Las mujeres tienen ventaja en la conclusión del bachillerato
Otro de los datos que destaca la ficha estadística es la diferencia entre hombres y mujeres en la finalización de la secundaria superior.
Para 2023, UNESCO registra una brecha de 19.8 puntos porcentuales a favor de las mujeres.
El dato apunta a la necesidad de profundizar en las causas del rezago masculino y en las razones que llevan a una mayor proporción de varones a salir del sistema antes de completar el bachillerato.
Educación prepara un plan para fortalecer los aprendizajes
El Ministerio de Educación ha reconocido la persistencia de brechas en los aprendizajes y en julio presentó resultados del programa Construyendo la Base de los Aprendizajes (CON BASE), además de avanzar en la elaboración del Plan Nacional para el Fortalecimiento de los Aprendizajes 2026-2027.
El programa ha sido utilizado para medir avances y dificultades en lectura, escritura y matemáticas en los primeros grados, con intervenciones diferenciadas por regionales educativas.
Esas evaluaciones responden a poblaciones y programas específicos, mientras los indicadores internacionales permiten observar tendencias comparables a lo largo del tiempo.
El reto es que más años de escuela signifiquen más aprendizaje
República Dominicana ha ampliado la permanencia escolar y ha conseguido que una mayor proporción de estudiantes termine los distintos ciclos educativos.
Sin embargo, el desafío pendiente es que ese avance se traduzca en un dominio efectivo de las competencias fundamentales de lectura y matemáticas.
Con el inicio del nuevo año escolar, la discusión sobre cupos, infraestructura, docentes, materiales y servicios volverá a ocupar la agenda pública.
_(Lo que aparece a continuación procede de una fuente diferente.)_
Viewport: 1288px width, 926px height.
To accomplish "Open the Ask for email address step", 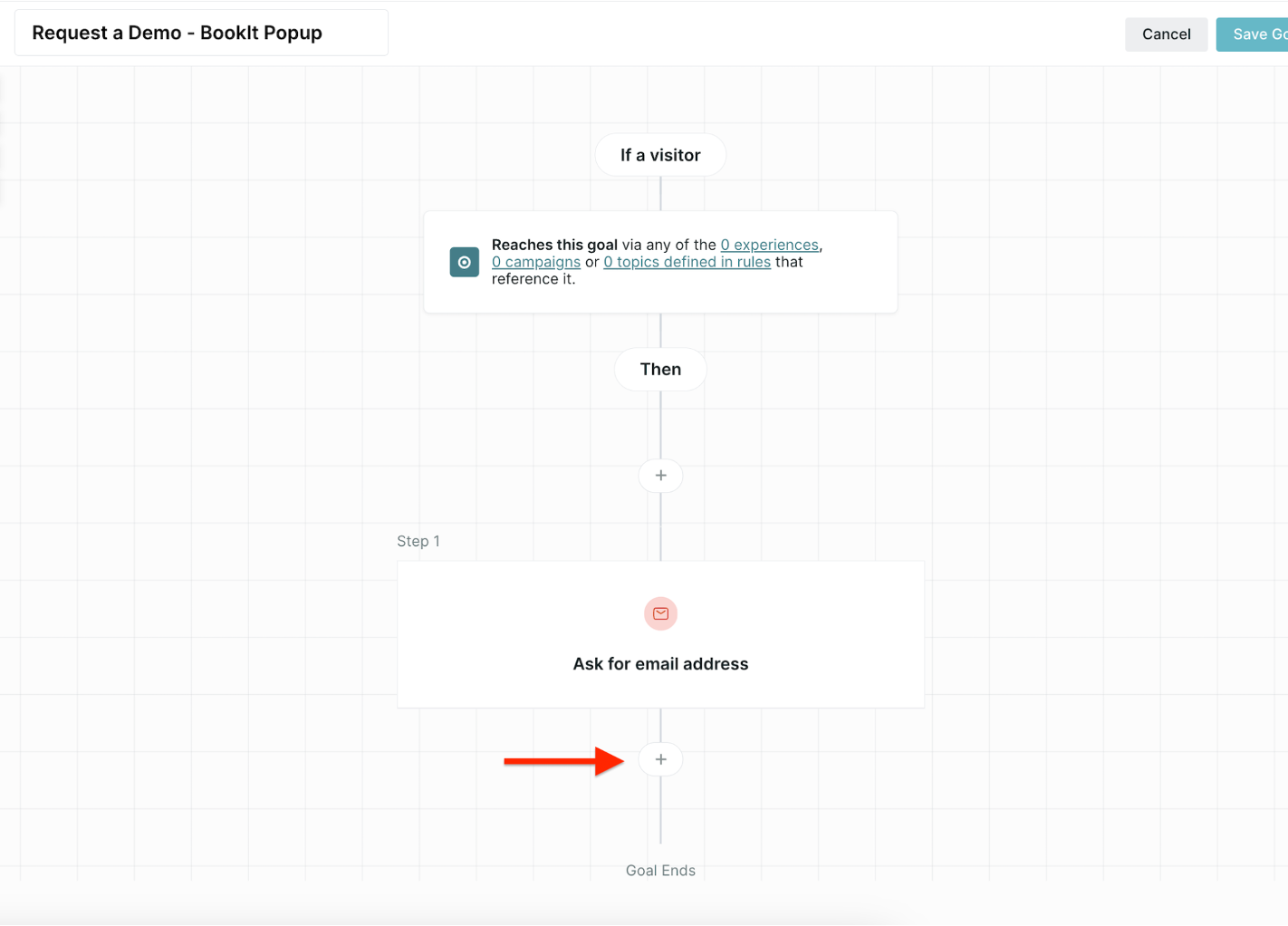I will point(660,663).
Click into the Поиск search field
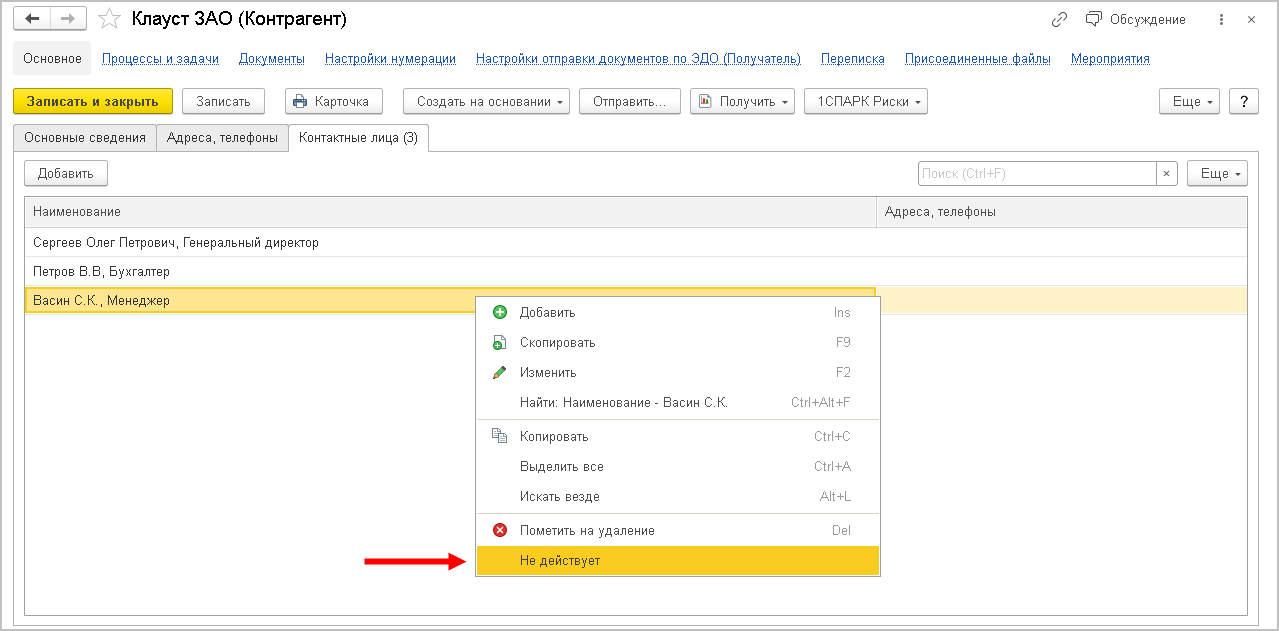Viewport: 1279px width, 631px height. [1036, 173]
Pero las cifras de UNESCO recuerdan que existe una pregunta de fondo: cuánto están aprendiendo realmente los estudiantes durante su paso por las aulas.
El reto para el sistema educativo dominicano ya no es solamente conseguir que más niños y jóvenes lleguen hasta el final de cada ciclo, sino lograr que terminar la escuela signifique también salir de ella con las habilidades necesarias para continuar estudiando, insertarse en el trabajo y desenvolverse en una sociedad cada vez más exigente.